The internist engaged in general practice is likely to have ample opportunity to engage in screening procedures (PSA determination and DRE) leading to the detection of prostate cancer. Indeed, the detection of prostate cancer that is restricted to the gland is a clinical diagnostic challenge where the internist may have important impact on the survival of individual patients and ultimately on the public health. PSA determination and DRE remain the gold standards for screening. It behooves the clinician to become proficient in prostate examination by DRE. Abnormalities of the gland (asymmetry, localized induration, nodules) should be recognizable and, whether or not the PSA value is elevated, lead to prompt referral to a urologist for confirmation and further diagnostic evaluation. In addition, any PSA elevation greater than 4 ng/ml in a man over 40 years of age should prompt consultation with a urologist. Although prostate cancer is extremely uncommon in individuals younger than 50 years of age, elevation of PSA level in such men, particularly if a family history of prostate cancer in a first-degree relative is provided or if the individual is black, requires consultation with a urologist.

The primary care internist may only occasionally be confronted with a young patient with a scrotal mass. In general, most acute clinical conditions of the testis or its adnexae may be differentiated by physical examination and by the judicious application of noninvasive ultrasonography. However, the clinician must remain aware of the frequency of testicular cancer as a cause of testicular disease, of the effectiveness of therapy, and of the necessity for early recognition and management of this rapidly growing malignancy. Transscrotal biopsy of any testicular lesion should be avoided at all cost, and prompt referral to a urologist should be sought. The internist involved in the care of an individual recently treated for germ cell cancer of the testis must be prepared to pursue a rigorous follow-up schedule (monthly for the first year of follow-up, every 2 months for the second year, with a more liberal schedule only after 2 years of uneventful follow-up).
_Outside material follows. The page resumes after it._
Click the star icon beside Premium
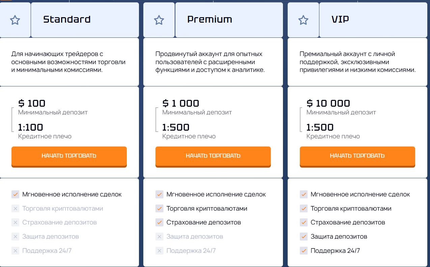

The patient who has completed treatment for germ cell cancer may face delayed clinical problems, including (1) late recurrence (greater than 2 years after remission) of cancer, particularly to the central nervous system or the opposite testis, (2) diminished fertility due to RPLND or chemotherapy, and (3) prolonged toxicity of chemotherapy (e.g., bleomycin lung injury, etoposide-related acute leukemia). Early referral for evaluation of suspected recurrent cancer may be lifesaving, since aggressive salvage therapy may cure many patients.